→ Extracted entries
※

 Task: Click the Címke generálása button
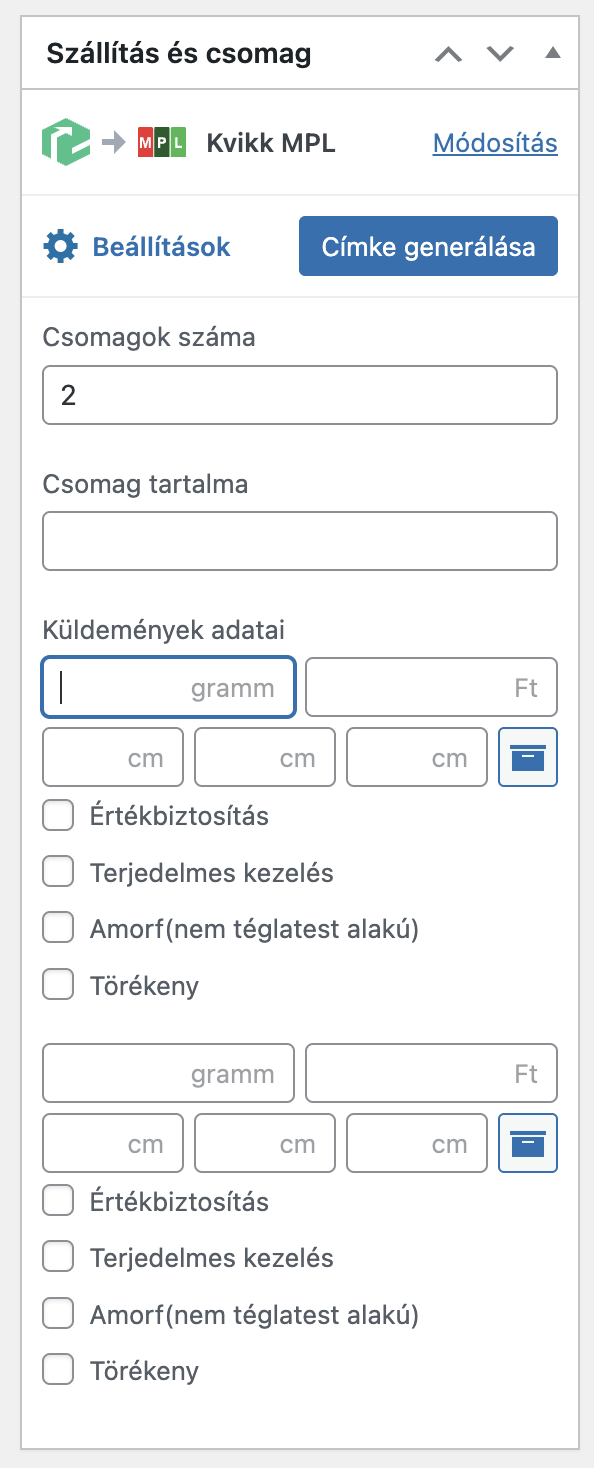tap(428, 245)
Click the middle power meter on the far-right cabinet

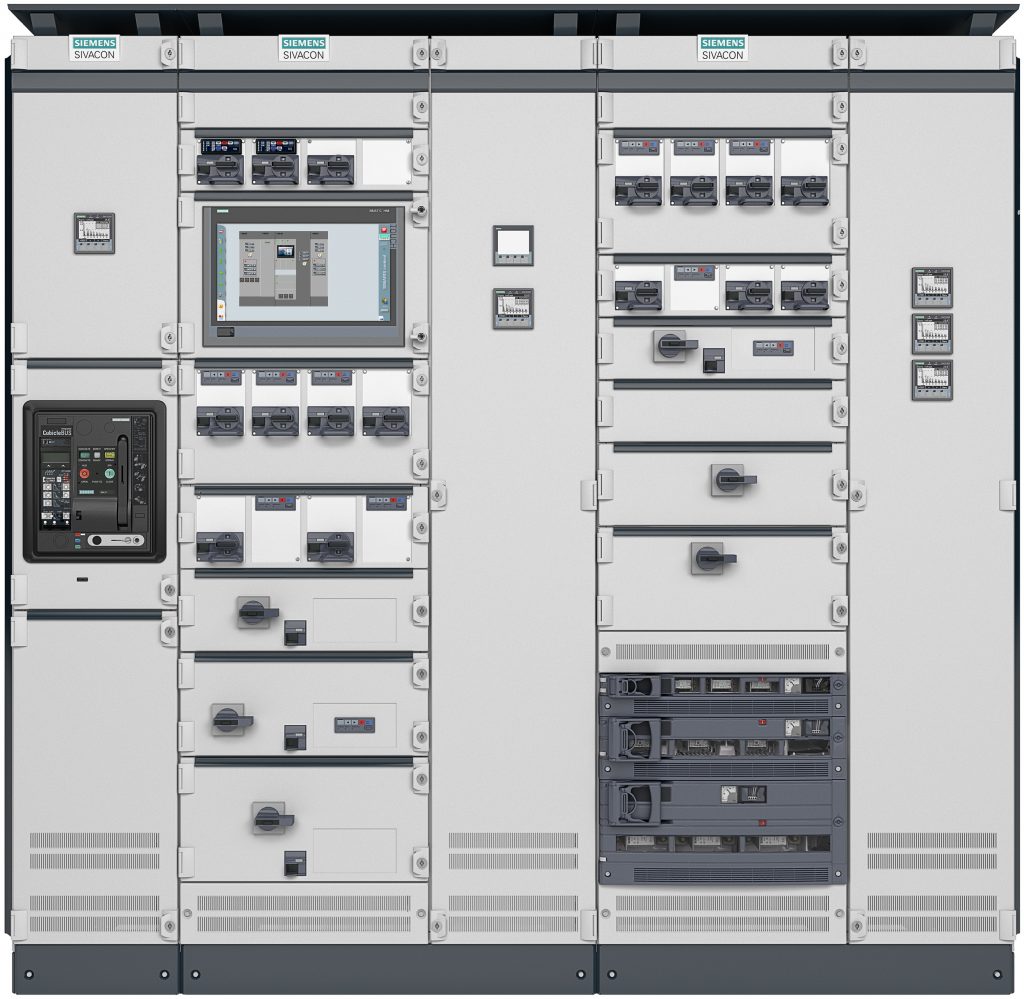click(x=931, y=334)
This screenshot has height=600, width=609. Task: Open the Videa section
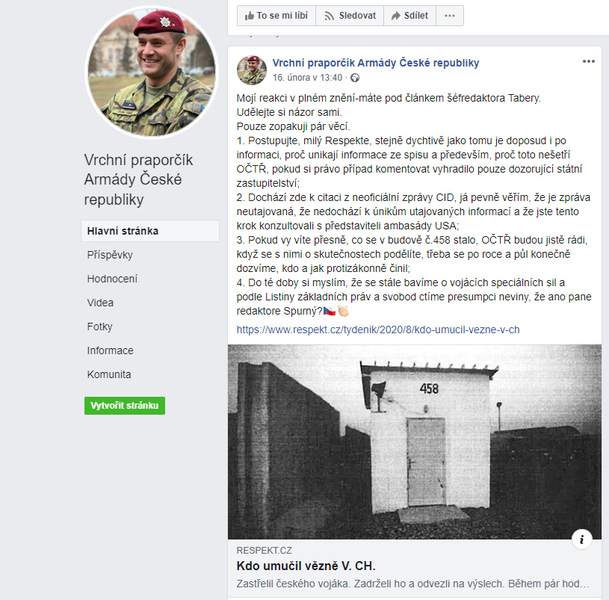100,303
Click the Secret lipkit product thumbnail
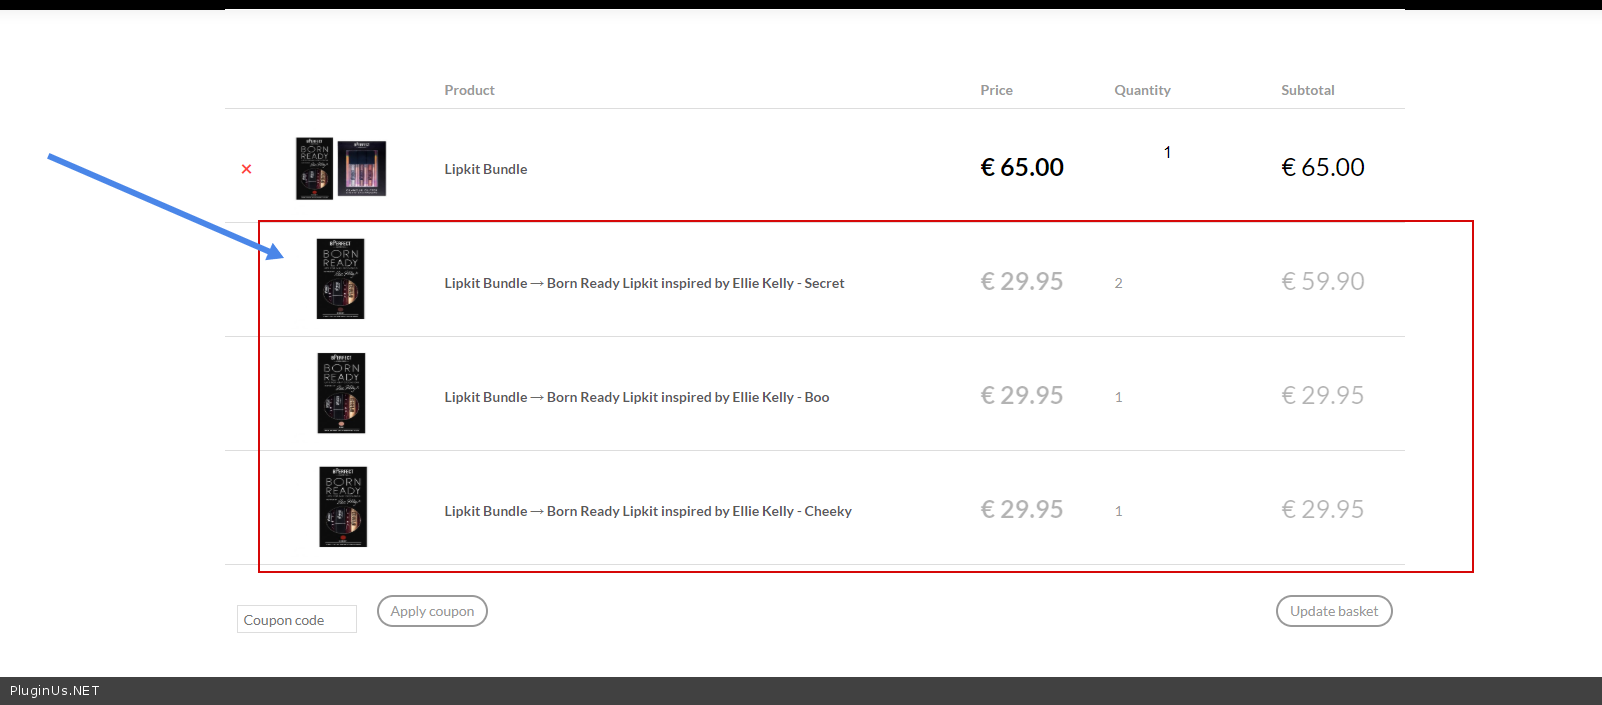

※

→ Task statement
Convert the lines from the one containing "Click the middle" through the end of the records into a JSON list of strings, with one string per line, blank lines omitted and the pictures left out.

→ Reply to the task
[
  "Click the middle power meter on the far-right cabinet",
  "click(x=931, y=334)",
  "This screenshot has height=600, width=609. Task: Open the Videa section",
  "100,303",
  "Click the Secret lipkit product thumbnail"
]